# [Problem requirements]
Starting at the line where "Given: Click the topmost dot above 5 boxes" occurs, reproduce each line through the end of the entries below exactly. Omit every picture.

(Stored records)
————————

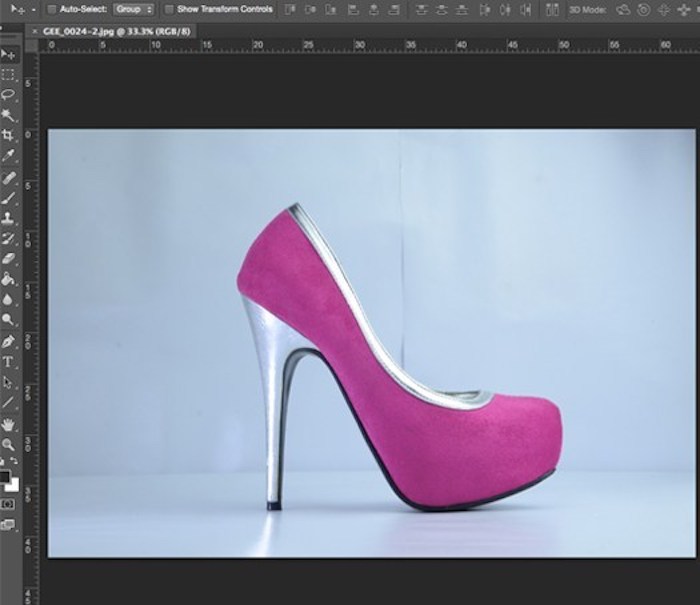
Task: Pick the Eyedropper tool
Action: click(x=9, y=156)
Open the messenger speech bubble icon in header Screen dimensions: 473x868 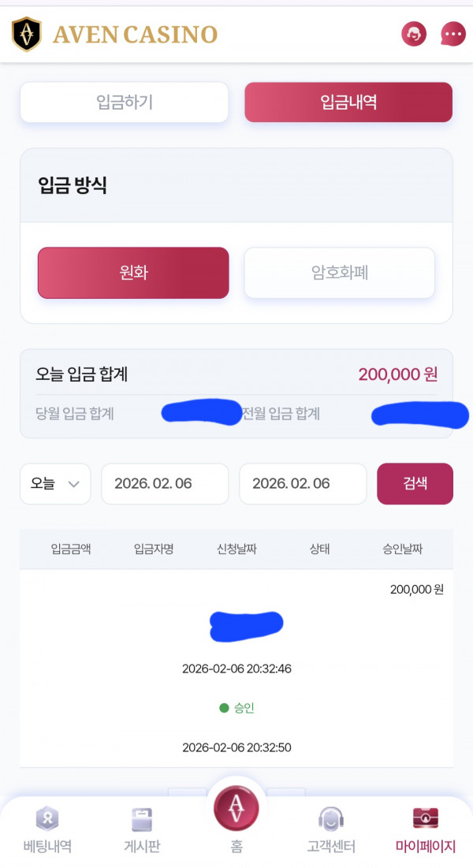(453, 34)
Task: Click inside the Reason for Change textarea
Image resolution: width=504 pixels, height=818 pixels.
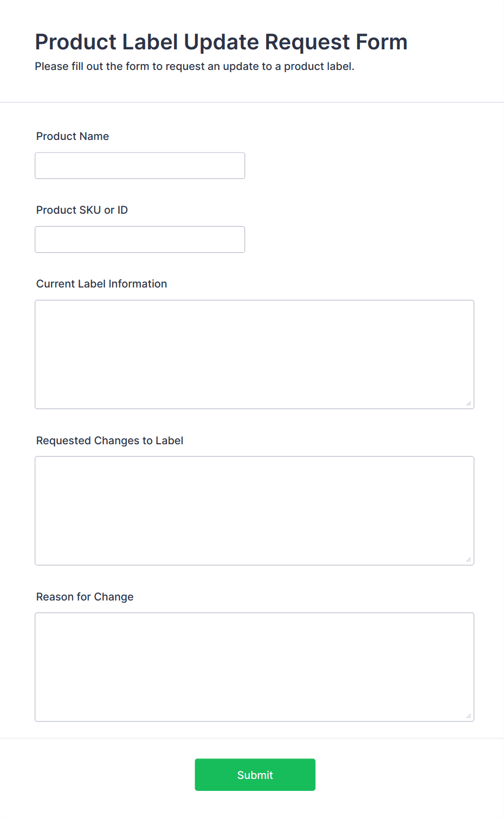Action: coord(254,666)
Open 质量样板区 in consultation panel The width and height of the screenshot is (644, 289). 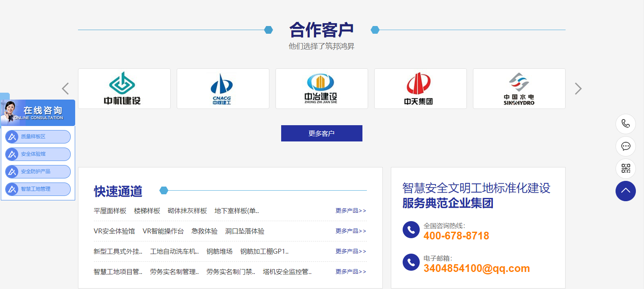click(x=38, y=137)
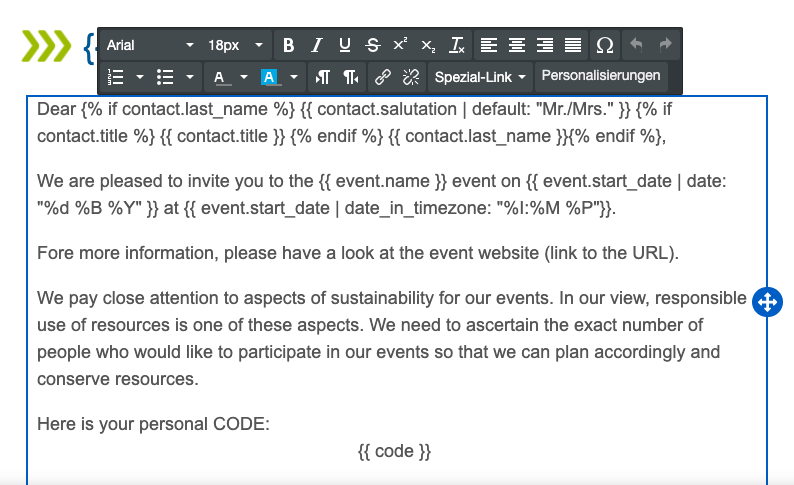Toggle underline formatting
This screenshot has height=485, width=794.
point(345,45)
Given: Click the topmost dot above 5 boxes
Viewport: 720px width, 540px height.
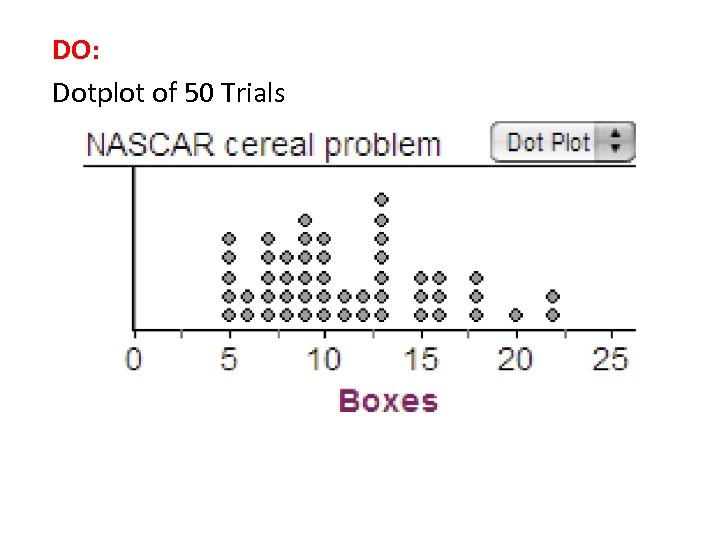Looking at the screenshot, I should click(229, 239).
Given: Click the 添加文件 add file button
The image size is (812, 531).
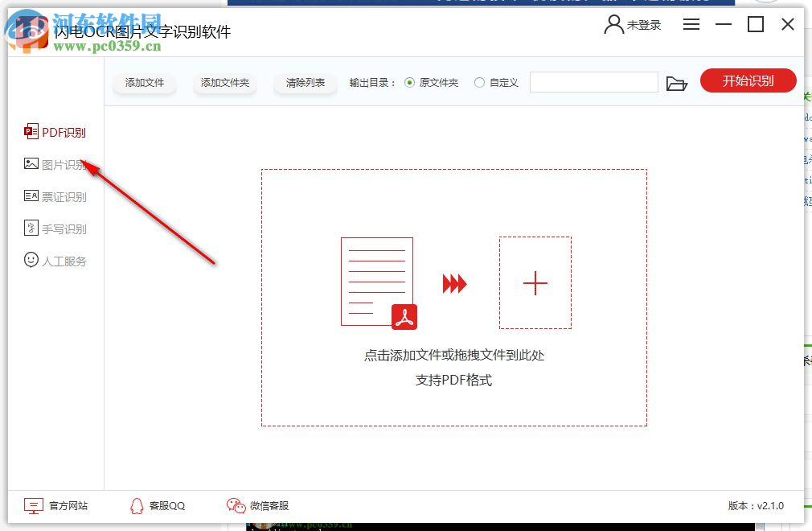Looking at the screenshot, I should click(144, 81).
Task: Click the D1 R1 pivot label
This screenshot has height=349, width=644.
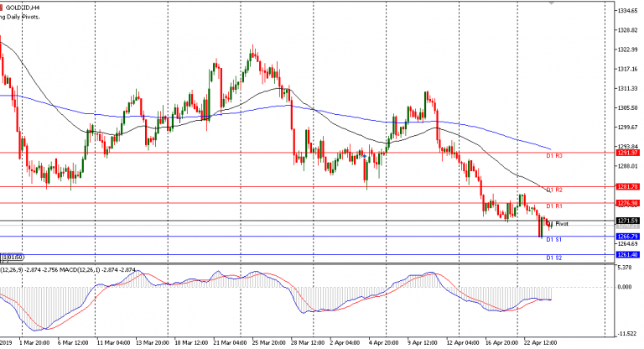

————————

# [Solution to this exercise]
Given: Click the topmost dot above 5 boxes
Viewport: 720px width, 540px height.
Looking at the screenshot, I should click(229, 239).
Given: Click the 添加文件 add file button
The image size is (812, 531).
Looking at the screenshot, I should click(144, 81).
Task: Click the D1 R1 pivot label
This screenshot has height=349, width=644.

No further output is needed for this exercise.